◆ Exercise prompt
Pictures are to be left out; every line from the one that holds "Click the 2024 label on time axis" to the end of the data is to be retyped exactly.

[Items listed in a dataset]
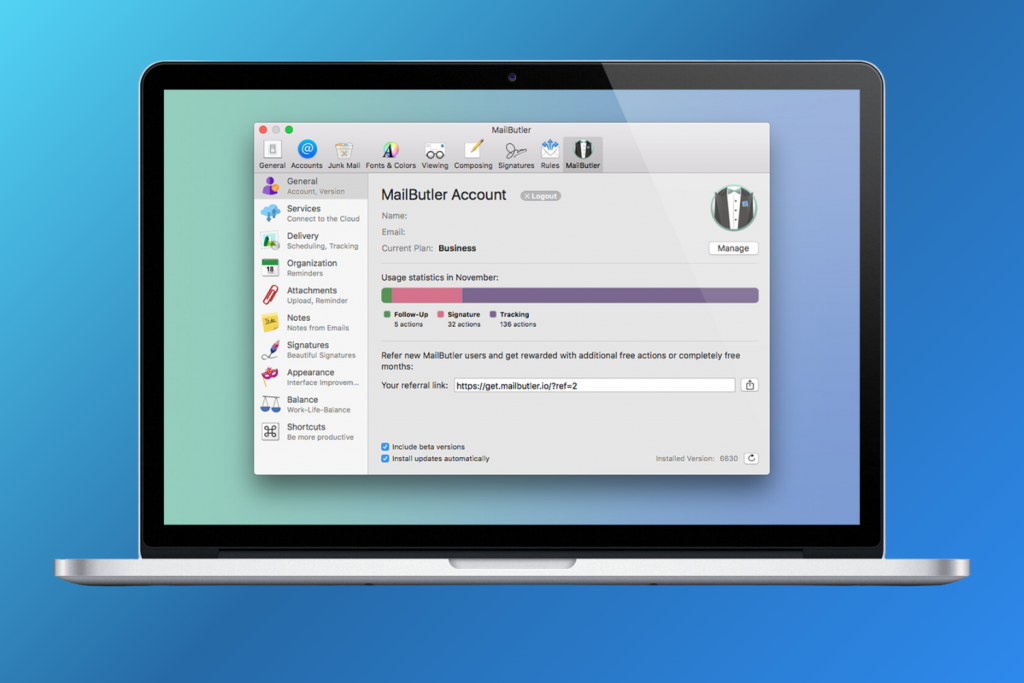Switch to the General preferences tab
The image size is (1024, 683).
tap(272, 150)
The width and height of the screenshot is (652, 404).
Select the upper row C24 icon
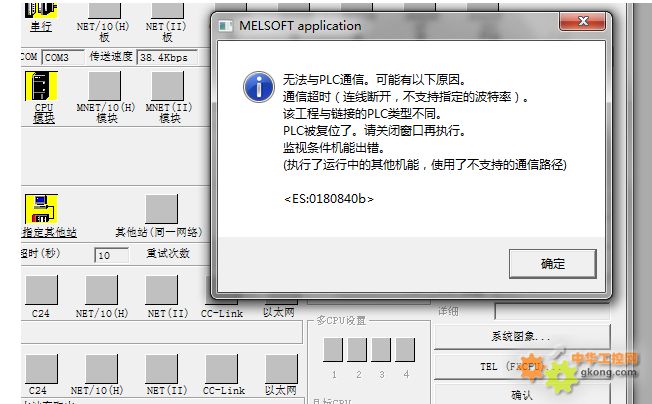[42, 290]
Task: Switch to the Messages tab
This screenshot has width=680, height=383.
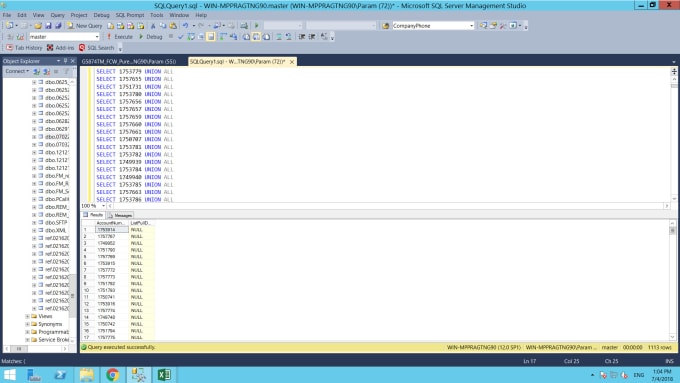Action: [x=120, y=215]
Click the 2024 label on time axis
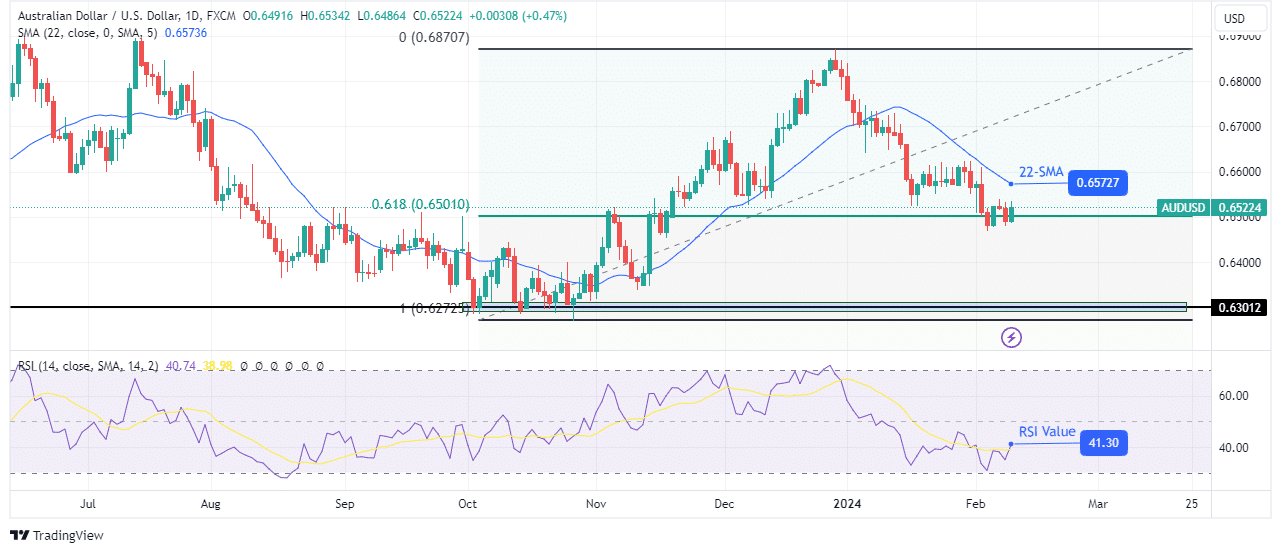The width and height of the screenshot is (1281, 553). pyautogui.click(x=847, y=504)
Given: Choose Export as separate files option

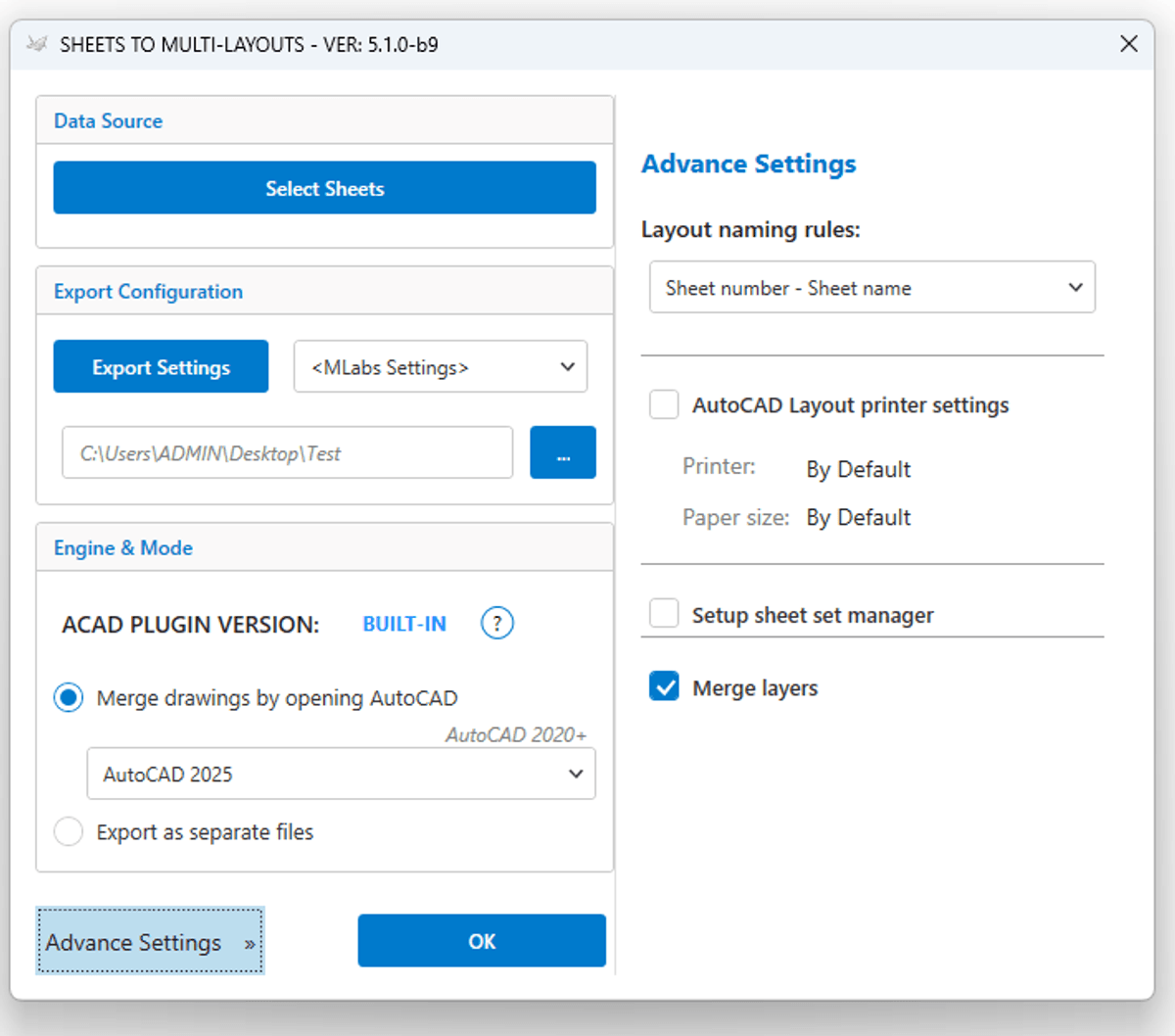Looking at the screenshot, I should pos(69,832).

◆ Answer for the task
Click the 2024 label on time axis
The width and height of the screenshot is (1281, 553). pyautogui.click(x=847, y=504)
Given: Choose Export as separate files option

Looking at the screenshot, I should pos(69,832).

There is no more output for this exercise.